Onorevoli Colleghi! - Sulla scia di altri Paesi europei che si sono posti seriamente il problema, anche nel nostro Paese le politiche per la tutela della maternità e per il sostegno della natalità sono ormai diventate un'assoluta priorità istituzionale.
      Sull'esempio, in particolare, del modello francese, dove da molti anni è stata avviata una politica per la famiglia fondata su incentivi economici, su una maggiore flessibilità nei congedi per maternità e per paternità e su un aumento esponenziale della disponibilità di posti negli asili nido a tariffe sostenibili - tutte misure che hanno consentito di raggiungere, già in brevissimi tempi, un tasso di natalità a livelli decisamente superiori rispetto alla media europea - oggi è più che mai necessario garantire alle donne italiane la possibilità di fare più figli mettendole nelle migliori condizioni per equilibrare aspirazioni professionali e vita familiare.
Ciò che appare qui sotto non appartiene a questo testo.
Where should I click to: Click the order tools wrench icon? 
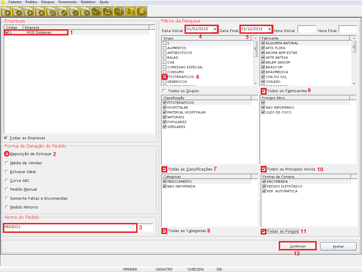pyautogui.click(x=63, y=12)
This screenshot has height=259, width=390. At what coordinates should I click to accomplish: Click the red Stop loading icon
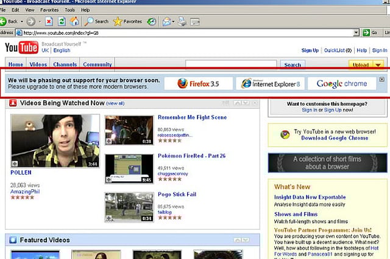click(x=49, y=21)

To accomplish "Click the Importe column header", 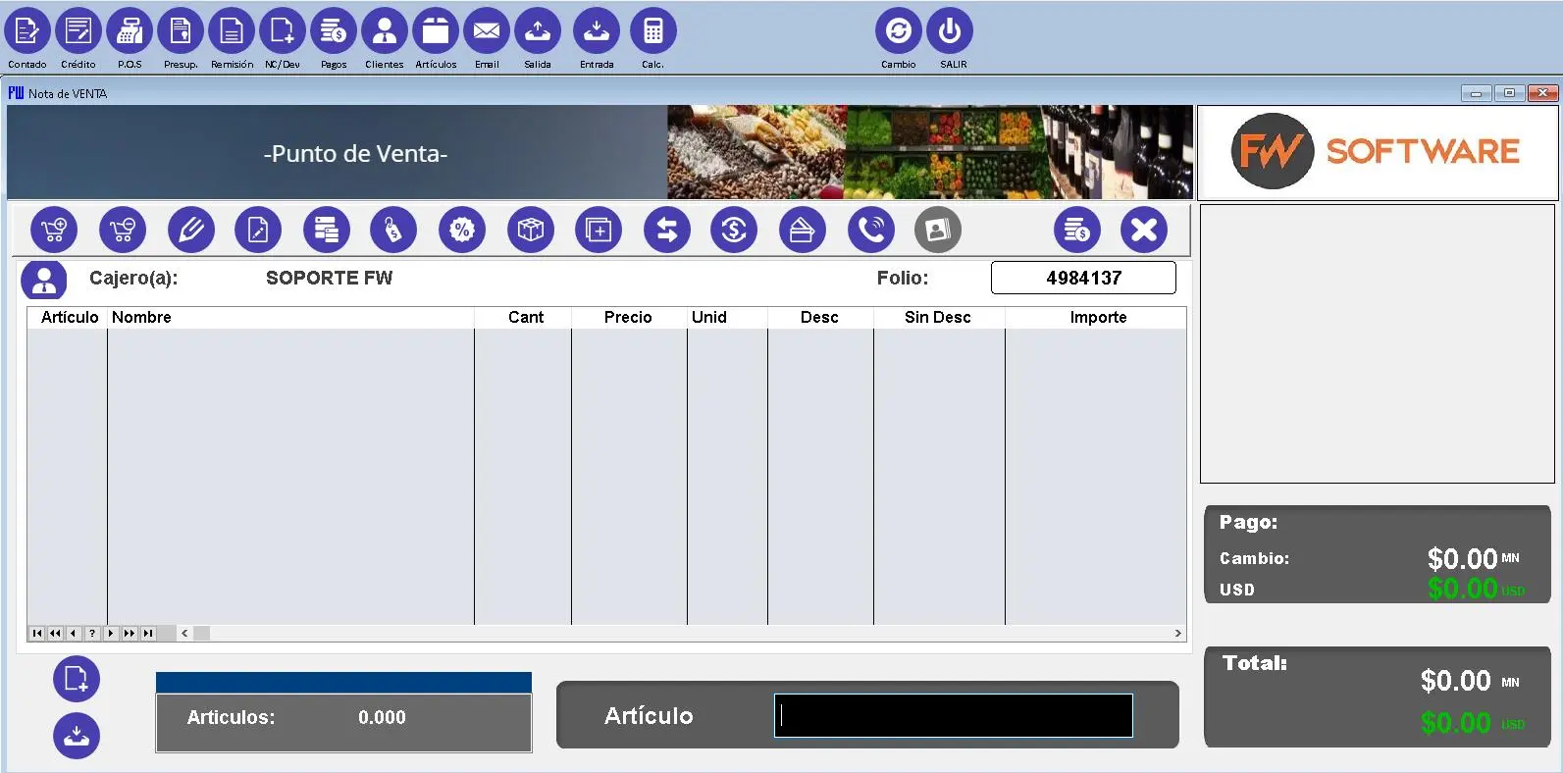I will (x=1097, y=318).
      Dalle stime rese dall'Istituto nazionale di statistica (ISTAT) per l'anno 2006, si può osservare come si sia consolidata in Italia la tendenza al progressivo invecchiamento della popolazione grazie, in primo luogo, alla continua crescita della durata media della vita. Per quel che riguarda i livelli di fecondità, il confronto internazionale vede il nostro Paese ancora sotto la media dei Paesi membri dell'Unione europea (1,52 figli per donna nel 2005), ma soprattutto molto lontano dai livelli raggiunti da Francia (1,94) e Regno Unito (1,77), naturali partner di confronto.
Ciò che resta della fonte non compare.